- [Exercise]:
Gather all lines with "axis" from the records.
Supplied information Start Marker
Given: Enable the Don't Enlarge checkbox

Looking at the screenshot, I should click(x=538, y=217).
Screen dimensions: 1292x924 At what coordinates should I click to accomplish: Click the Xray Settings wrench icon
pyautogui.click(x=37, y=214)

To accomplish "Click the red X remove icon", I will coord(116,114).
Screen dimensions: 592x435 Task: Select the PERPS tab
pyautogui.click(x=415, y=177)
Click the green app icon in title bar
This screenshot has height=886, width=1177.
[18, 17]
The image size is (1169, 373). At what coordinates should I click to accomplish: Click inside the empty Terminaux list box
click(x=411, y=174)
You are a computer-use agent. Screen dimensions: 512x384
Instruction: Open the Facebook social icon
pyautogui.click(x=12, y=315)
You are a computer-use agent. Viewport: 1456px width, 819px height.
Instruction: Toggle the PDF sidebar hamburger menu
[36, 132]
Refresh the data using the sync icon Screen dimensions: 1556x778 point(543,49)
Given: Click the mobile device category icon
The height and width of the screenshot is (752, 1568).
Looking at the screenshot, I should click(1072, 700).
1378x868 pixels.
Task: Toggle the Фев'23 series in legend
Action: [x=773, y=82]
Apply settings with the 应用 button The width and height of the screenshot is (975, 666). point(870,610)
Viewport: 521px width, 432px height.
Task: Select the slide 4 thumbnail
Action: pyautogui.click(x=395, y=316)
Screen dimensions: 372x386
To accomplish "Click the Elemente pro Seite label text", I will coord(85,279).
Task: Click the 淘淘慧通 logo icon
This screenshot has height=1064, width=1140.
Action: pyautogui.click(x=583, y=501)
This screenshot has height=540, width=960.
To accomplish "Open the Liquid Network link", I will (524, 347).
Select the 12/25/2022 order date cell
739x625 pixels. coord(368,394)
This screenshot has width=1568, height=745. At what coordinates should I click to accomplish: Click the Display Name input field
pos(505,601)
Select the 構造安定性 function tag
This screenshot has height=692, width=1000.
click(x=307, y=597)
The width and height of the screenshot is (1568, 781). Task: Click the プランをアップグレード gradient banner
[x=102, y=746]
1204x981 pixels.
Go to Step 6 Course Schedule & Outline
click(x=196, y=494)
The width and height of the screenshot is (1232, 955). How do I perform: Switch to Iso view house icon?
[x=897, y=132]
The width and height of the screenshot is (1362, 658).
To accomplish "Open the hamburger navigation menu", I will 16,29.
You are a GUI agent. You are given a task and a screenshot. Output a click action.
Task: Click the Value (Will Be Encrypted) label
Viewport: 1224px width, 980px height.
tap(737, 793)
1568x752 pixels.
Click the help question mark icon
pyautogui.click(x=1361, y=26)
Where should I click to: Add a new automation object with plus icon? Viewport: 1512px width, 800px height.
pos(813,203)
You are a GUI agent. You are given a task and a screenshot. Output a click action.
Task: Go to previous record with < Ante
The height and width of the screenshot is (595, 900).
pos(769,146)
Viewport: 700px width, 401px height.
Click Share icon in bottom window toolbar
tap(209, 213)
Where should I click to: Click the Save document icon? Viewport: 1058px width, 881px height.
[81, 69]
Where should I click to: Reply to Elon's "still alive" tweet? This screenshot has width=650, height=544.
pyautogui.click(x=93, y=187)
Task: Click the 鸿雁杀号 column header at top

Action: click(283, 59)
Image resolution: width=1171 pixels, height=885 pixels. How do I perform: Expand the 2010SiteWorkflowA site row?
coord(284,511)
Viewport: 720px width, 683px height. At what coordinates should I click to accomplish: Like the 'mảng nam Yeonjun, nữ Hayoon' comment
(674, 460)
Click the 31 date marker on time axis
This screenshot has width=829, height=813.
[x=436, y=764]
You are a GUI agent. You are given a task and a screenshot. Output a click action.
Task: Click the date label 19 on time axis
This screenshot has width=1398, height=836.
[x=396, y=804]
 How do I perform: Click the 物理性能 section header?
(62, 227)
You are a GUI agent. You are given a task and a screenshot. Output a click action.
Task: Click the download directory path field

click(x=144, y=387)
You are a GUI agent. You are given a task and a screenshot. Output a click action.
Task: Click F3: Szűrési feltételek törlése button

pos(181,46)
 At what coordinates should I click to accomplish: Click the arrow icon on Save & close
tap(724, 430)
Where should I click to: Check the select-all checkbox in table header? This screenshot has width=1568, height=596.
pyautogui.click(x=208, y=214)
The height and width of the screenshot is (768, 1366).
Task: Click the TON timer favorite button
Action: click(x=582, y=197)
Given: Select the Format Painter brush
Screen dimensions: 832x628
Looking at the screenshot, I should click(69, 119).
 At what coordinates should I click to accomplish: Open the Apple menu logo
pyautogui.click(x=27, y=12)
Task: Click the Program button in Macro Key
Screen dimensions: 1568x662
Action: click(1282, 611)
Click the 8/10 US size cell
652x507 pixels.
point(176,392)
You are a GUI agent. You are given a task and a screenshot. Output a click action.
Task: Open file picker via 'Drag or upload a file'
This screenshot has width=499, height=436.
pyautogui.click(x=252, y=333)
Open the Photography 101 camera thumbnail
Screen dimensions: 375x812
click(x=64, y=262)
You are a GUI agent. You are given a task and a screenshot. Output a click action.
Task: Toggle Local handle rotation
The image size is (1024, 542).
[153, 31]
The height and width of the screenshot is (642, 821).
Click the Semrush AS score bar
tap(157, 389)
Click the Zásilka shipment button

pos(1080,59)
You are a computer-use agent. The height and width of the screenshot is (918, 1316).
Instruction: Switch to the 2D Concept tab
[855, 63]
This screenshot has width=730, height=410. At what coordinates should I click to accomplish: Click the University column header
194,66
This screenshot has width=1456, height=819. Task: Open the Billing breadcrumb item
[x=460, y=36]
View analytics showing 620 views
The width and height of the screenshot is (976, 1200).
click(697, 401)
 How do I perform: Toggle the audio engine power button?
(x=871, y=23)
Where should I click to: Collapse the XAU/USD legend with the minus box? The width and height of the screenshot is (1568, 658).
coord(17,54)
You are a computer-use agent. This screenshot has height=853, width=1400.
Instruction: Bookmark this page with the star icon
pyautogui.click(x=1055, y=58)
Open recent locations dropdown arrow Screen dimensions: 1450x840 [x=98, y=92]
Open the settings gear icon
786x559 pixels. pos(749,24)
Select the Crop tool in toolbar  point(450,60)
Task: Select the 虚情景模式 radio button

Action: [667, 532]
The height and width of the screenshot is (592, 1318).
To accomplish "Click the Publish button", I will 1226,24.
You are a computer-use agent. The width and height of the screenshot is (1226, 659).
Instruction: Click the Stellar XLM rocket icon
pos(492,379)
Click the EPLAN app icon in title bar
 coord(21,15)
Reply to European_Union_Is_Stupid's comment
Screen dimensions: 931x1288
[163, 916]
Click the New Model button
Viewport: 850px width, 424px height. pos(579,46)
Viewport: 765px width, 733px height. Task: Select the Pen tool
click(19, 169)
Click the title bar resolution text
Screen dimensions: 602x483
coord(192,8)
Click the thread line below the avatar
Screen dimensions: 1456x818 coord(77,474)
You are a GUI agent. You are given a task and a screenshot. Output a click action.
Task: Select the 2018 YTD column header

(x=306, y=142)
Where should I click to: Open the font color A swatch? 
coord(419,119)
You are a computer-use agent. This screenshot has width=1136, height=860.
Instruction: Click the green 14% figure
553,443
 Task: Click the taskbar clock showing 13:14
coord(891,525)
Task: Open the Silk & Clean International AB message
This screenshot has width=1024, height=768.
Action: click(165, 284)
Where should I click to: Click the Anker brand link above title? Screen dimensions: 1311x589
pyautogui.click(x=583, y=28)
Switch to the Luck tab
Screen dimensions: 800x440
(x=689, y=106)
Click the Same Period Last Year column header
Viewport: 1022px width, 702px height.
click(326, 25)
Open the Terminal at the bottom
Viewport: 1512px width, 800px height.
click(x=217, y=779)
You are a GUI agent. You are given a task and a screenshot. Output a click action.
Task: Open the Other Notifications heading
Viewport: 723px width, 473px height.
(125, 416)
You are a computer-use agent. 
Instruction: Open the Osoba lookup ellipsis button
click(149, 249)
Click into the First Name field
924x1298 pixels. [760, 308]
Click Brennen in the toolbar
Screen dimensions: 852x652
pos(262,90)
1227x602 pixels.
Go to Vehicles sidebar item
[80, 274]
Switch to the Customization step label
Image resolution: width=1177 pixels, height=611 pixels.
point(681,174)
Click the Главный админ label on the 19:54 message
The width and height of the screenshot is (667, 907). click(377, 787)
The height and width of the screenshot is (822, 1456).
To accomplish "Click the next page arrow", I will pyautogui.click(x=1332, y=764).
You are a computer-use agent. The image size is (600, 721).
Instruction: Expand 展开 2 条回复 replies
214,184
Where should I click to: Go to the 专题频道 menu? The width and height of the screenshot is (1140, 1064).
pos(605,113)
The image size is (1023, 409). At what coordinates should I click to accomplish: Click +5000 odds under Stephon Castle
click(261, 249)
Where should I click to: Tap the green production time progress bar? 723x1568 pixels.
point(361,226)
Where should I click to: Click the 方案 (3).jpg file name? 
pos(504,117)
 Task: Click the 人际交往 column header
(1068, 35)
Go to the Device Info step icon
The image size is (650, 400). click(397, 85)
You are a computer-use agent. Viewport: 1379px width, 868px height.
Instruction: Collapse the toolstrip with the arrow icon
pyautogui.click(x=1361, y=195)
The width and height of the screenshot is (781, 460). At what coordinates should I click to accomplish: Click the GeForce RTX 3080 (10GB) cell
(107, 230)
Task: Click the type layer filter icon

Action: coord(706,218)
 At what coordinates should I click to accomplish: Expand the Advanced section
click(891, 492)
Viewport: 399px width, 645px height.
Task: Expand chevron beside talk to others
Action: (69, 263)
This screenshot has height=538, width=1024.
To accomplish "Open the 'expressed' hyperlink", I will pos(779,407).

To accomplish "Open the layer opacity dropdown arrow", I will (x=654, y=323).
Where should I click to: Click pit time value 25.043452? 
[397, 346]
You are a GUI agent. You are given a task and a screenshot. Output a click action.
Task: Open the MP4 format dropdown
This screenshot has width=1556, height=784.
Supplied information End Marker
- [Exercise result]:
Click the 31 date marker on time axis
Task: Click the date label 19 on time axis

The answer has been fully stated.